====== Source material ======

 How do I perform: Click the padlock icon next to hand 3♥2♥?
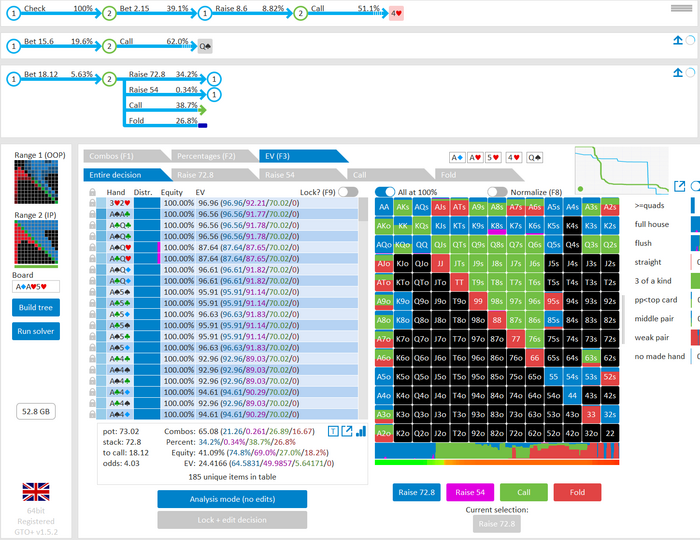tap(91, 203)
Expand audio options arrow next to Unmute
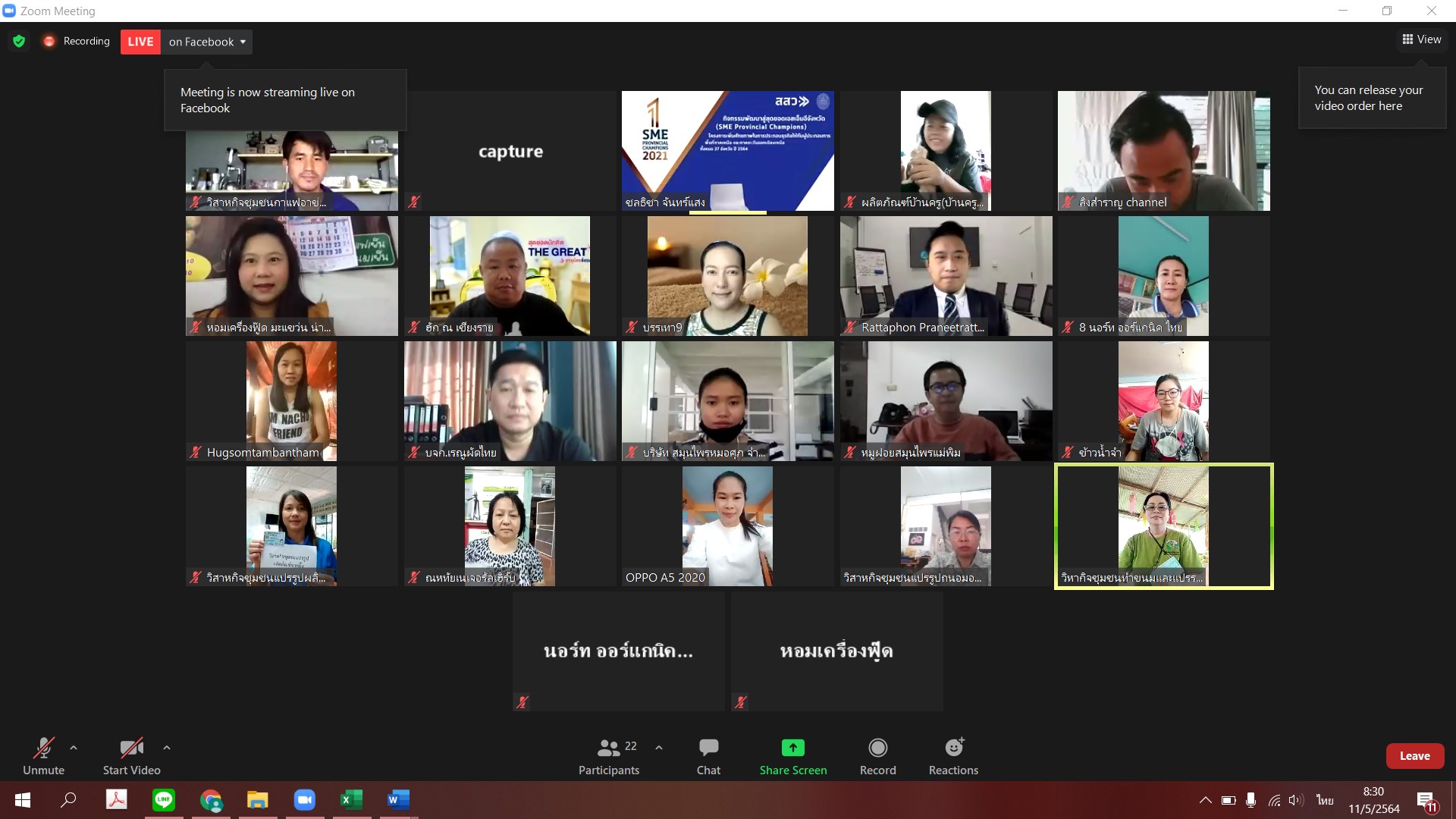Viewport: 1456px width, 819px height. 74,748
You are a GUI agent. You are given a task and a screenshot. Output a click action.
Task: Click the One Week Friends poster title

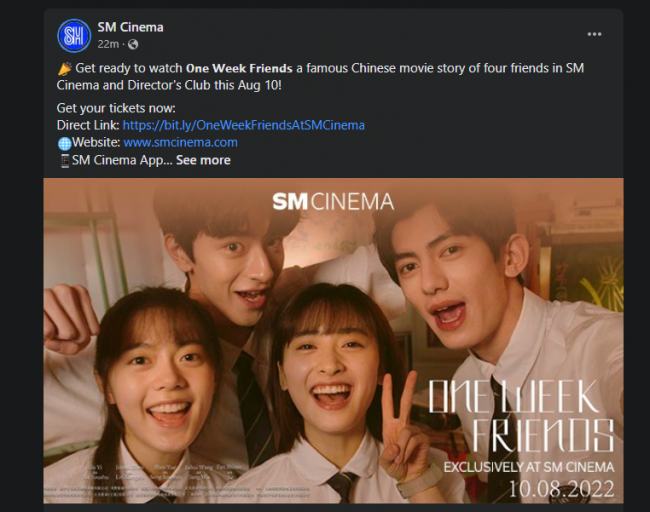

======

— What is asked —
Reproduce the records above line for line, with no pictures in your copy.

— Result below —
 How do I perform: Click the padlock icon next to hand 3♥2♥?
tap(91, 203)
Expand audio options arrow next to Unmute
Viewport: 1456px width, 819px height. 74,748
You are a GUI agent. You are given a task and a screenshot. Output a click action.
Task: Click the One Week Friends poster title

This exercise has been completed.